▸ **Excerpt to read**:
U Thaung Tun, head of MIFER, said Myanmar received US$4.15 billion in FDI during 2018-19 and the country has so far approved $4.39 billion in FDI in the first eight months of this fiscal year, which began in October. Based on investment data, U Thaung Tun said he believes the country will meet its FDI target of US$5.8 billion for this year.
The Myanmar Invest Commission (MIC) recently approved industrial projects proposed by investors from Thailand and South Korea that will reportedly mitigate the impact of COVID-19 and create jobs for those who have been laid off because of the coronavirus, according to MIFER.
According to the Directorate of Investment and Company Administration (DICA), as of May 31, Singapore is currently Myanmar’s largest investor, driving 27 percent of total investments. China came in second, followed by Thailand and Hong Kong.
Construction of Korea-Myanmar Industrial Complex to begin
The Korea-Myanmar Industrial Complex, the first of its kind in the economic cooperation between the Korean and Myanmar governments, is expected to get off the ground before the end of this year in Hlegu Township, Yangon Region, according to the Ministry of Information.
The industrial zone was originally to be implemented in two phases, with the first running from 2019 to 2021 and the second from 2022 to 2024.
Korea-Myanmar Industrial Complex Development Co, a joint venture between Myanmar’s Ministry of Construction, the Korea Land and Housing Corporation and Global Sae-A Co Ltd, will implement the project.
The total estimated cost is US$110 million, with the first phase alone worth $48.5 million, according to a proposal submitted to the MIC.
During Korean President Moon Jae-in’s visit to Myanmar in 2019, he said the industrial complex will include garment, textile, construction, telecommunications and other manufacturing factories. Aside from local companies, around 200 Korean companies are expected to invest in the complex, which will focus on the production of export goods.
Myanmar allows foreign banks to own more than a 35 percent stake in local banks
The CBM said it will allow foreign banks to own more than a 35 percent stake in local private banks, as some of Asia’s economic powerhouses eye investments in the country’s banking sector.
CBM Deputy Chair U Soe Win said CBM has instructed local private banks that they can accept investments from foreign banks in more than 35 percent of total shares.

▸ **Dataset content**:
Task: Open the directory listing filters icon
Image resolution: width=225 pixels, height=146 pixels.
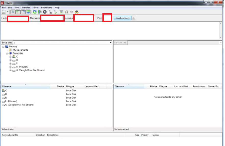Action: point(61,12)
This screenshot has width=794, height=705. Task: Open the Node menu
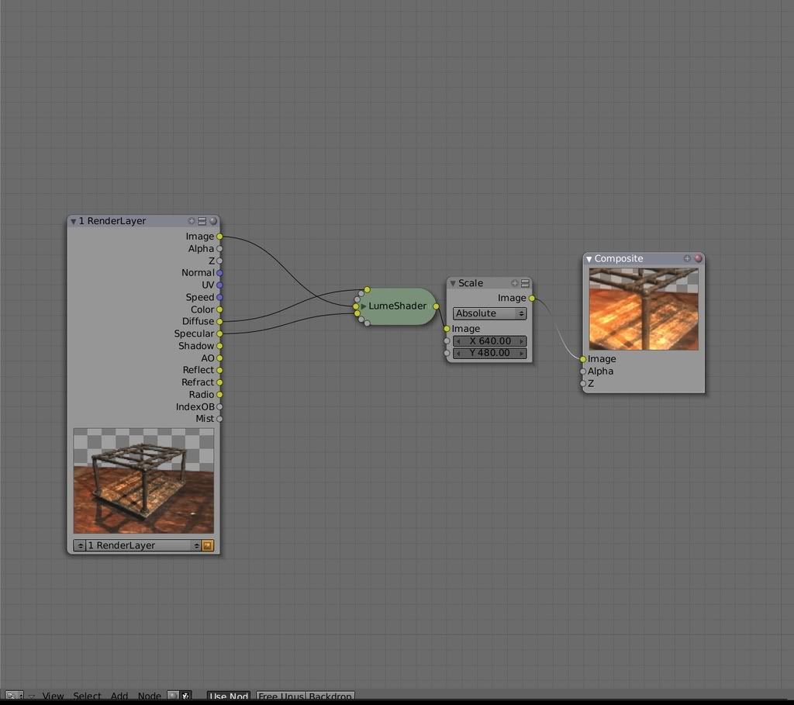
...
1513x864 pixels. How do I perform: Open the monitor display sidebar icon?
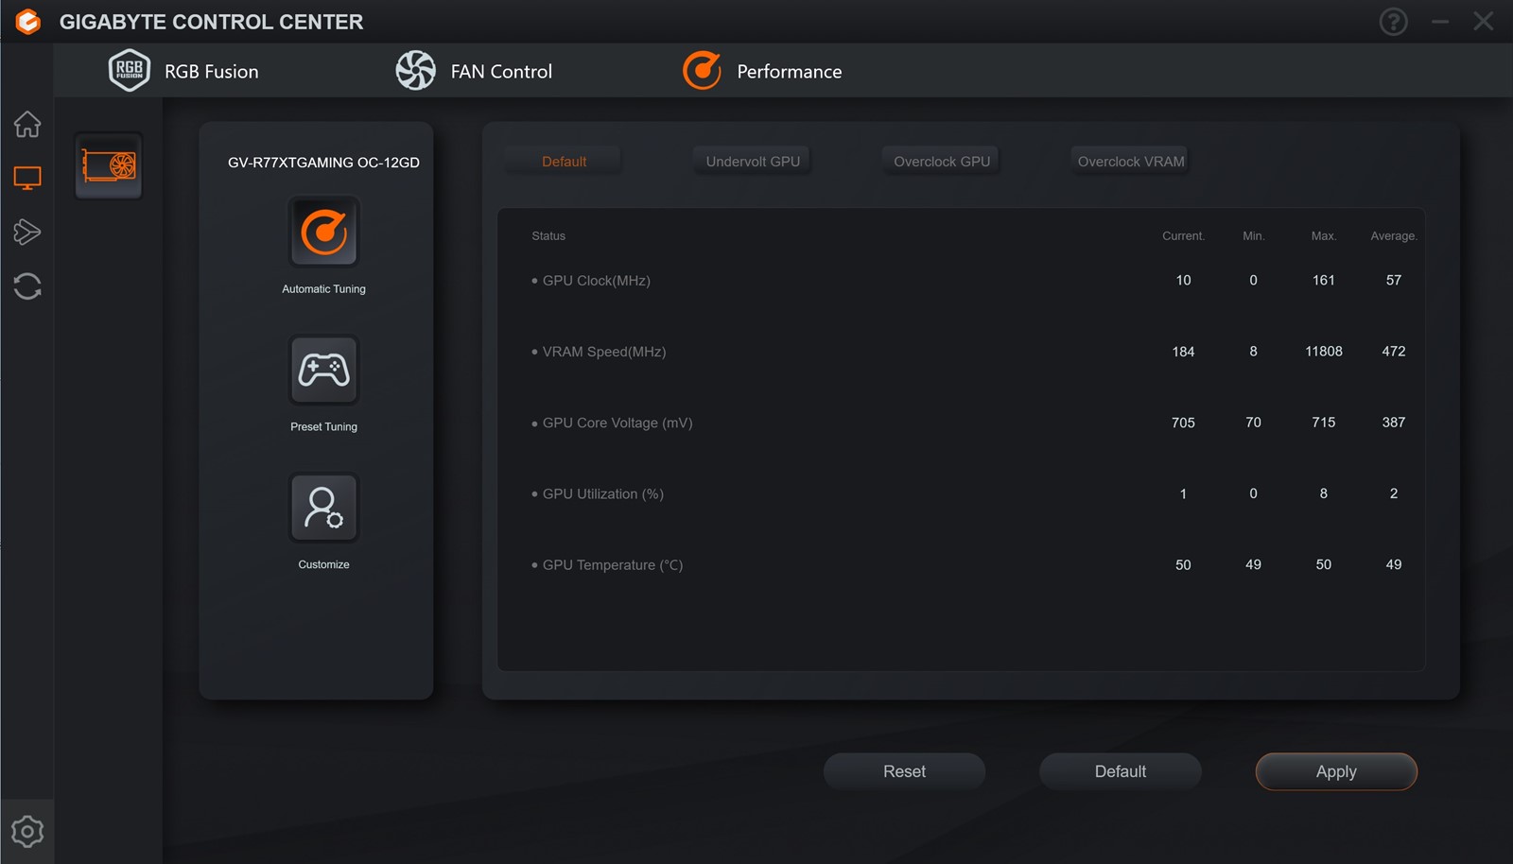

▸ **Work request**:
From the article on investment in Myanmar, pull out the passage that begins with "The industrial zone" and ends with "of export goods.", word for word. The entries come from a different source than the text.

▸ **Output for this exercise**:
The industrial zone was originally to be implemented in two phases, with the first running from 2019 to 2021 and the second from 2022 to 2024.
Korea-Myanmar Industrial Complex Development Co, a joint venture between Myanmar’s Ministry of Construction, the Korea Land and Housing Corporation and Global Sae-A Co Ltd, will implement the project.
The total estimated cost is US$110 million, with the first phase alone worth $48.5 million, according to a proposal submitted to the MIC.
During Korean President Moon Jae-in’s visit to Myanmar in 2019, he said the industrial complex will include garment, textile, construction, telecommunications and other manufacturing factories. Aside from local companies, around 200 Korean companies are expected to invest in the complex, which will focus on the production of export goods.